The Los Angeles Angels have hired former catcher Kurt Suzuki as their next manager, the club announced Tuesday afternoon. The 42-year-old Hawaii native steps into the role with no prior professional coaching experience but a deep connection to the Angels’ roster and front office, signaling a fresh chapter for a team mired in a decade of disappointment.
Suzuki, a fourth-generation Japanese-American from Wailuku, Maui, becomes the first Hawaiian-born non-interim manager in Major League Baseball history. Drafted in the second round by the Oakland Athletics out of Cal State Fullerton in 2004 – where he helped lead the Titans to a College World Series title – Suzuki enjoyed a 16-year playing career as a durable backstop. He slashed .255/.314/.388 across 1,635 games, belting 143 home runs and driving in 730 runs while earning an All-Star nod with the Minnesota Twins in 2014 and contributing to the Washington Nationals’ 2019 World Series championship.
His time behind the plate was marked by toughness and leadership, qualities the Angels hope will translate to the dugout. Suzuki closed out his career with the Halos in 2021 and 2022, overlapping with key current players like Mike Trout, Logan O’Hoppe, Taylor Ward, and Reid Detmers. Since hanging up his catcher’s gear, he’s served the past three seasons as a special assistant to general manager Perry Minasian, scouting minor league affiliates, participating in spring training, and conducting end-of-season exit interviews.
The hiring comes on the heels of Ron Washington’s abrupt departure earlier this month, following a medical leave that left interim manager Ray Montgomery at the helm for the season’s final weeks. Neither Washington nor Montgomery will return, marking the fifth managerial change for the Angels since Mike Scioscia’s exit after the 2018 season. Previous skippers Brad Ausmus, Joe Maddon, Phil Nevin, and Washington all failed to snap the franchise’s playoff drought, which now stretches to 11 years.

- [Work item]: Could you pick up the article on Kurt Suzuki's hiring as Angels manager and carry it on from its final sentence?

- [Given entries]:

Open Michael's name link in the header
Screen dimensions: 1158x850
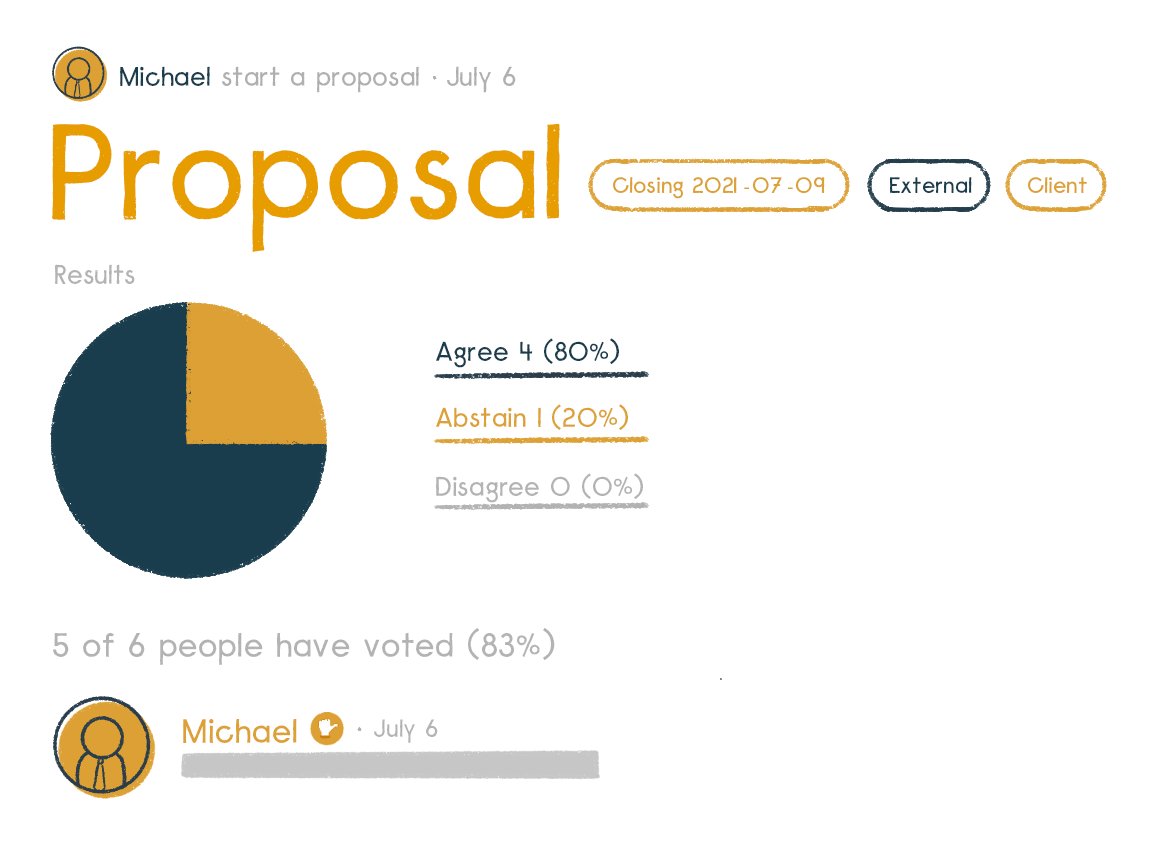tap(164, 77)
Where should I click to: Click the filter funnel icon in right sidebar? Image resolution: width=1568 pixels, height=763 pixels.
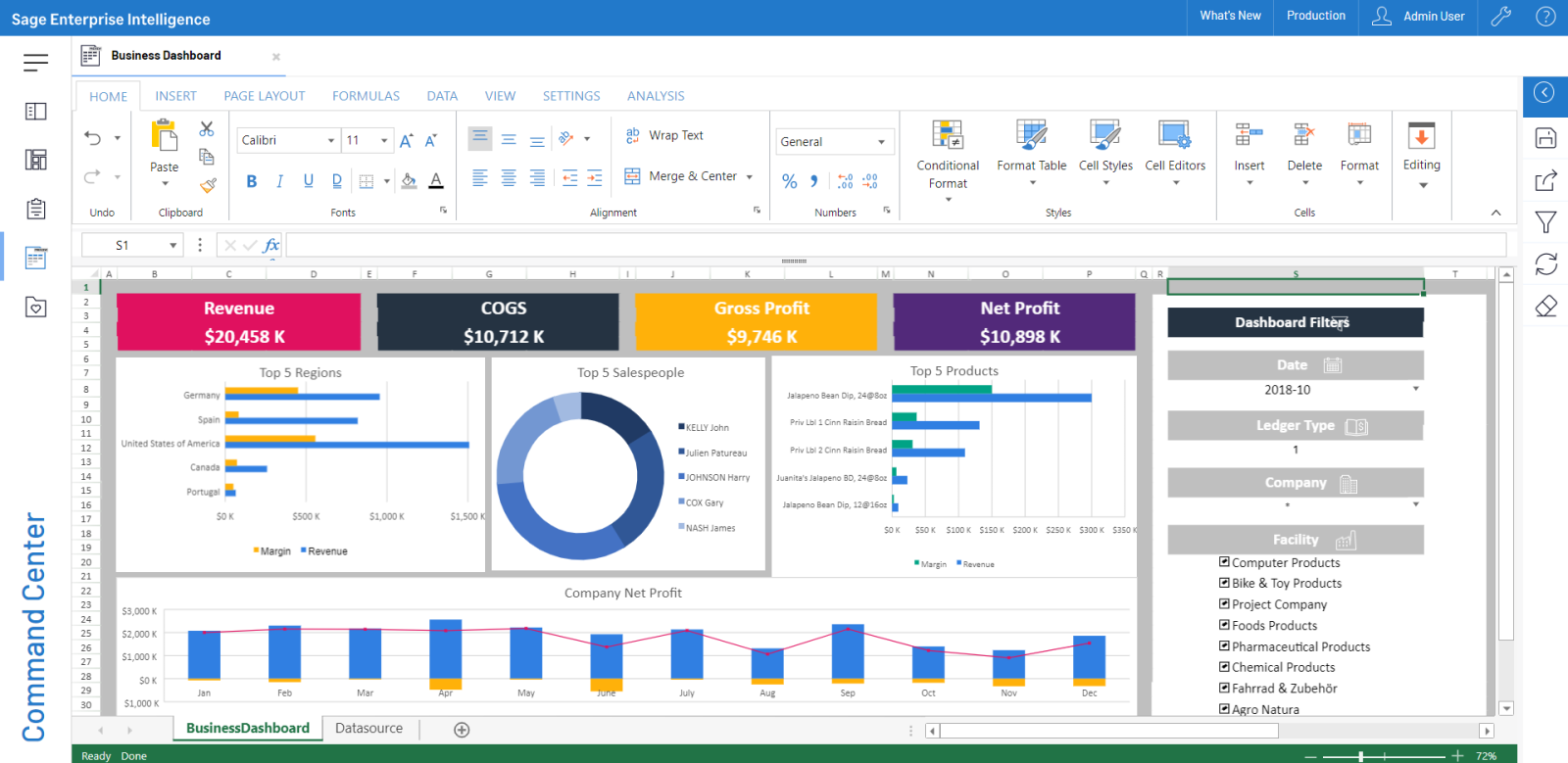(1545, 222)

- [Answer box]:
Minasian, who overlapped with Suzuki in Atlanta during the catcher’s 2017-18 stint with the Braves, reportedly valued his protégé’s clubhouse presence and analytical eye. The Angels considered other internal candidates like special assistants Albert Pujols and Torii Hunter but ultimately landed on Suzuki just a day after ruling them out. He interviewed for the San Francisco Giants’ managerial vacancy earlier this year, underscoring his rising profile despite lacking bench experience.
Suzuki’s appointment echoes recent successful hires of rookie managers like the Cleveland Guardians’ Stephen Vogt and the Seattle Mariners’ Dan Wilson – both former players thrust into leadership roles with promising early results. He’ll now assemble his coaching staff from scratch, with the previous group’s contracts allowing for a clean slate.
The Angels limped to a 72-90 finish in 2025, a nine-win improvement over their franchise-worst 63-99 mark in 2024 but still emblematic of broader struggles: 10 consecutive losing seasons, 25th in runs scored (673), 28th in on-base percentage (.298), and a dismal 28th in team ERA (4.89). With a talented core anchored by Trout – if healthy – and emerging stars like O’Hoppe and Detmers, Suzuki inherits a roster brimming with potential but plagued by injuries and inconsistency.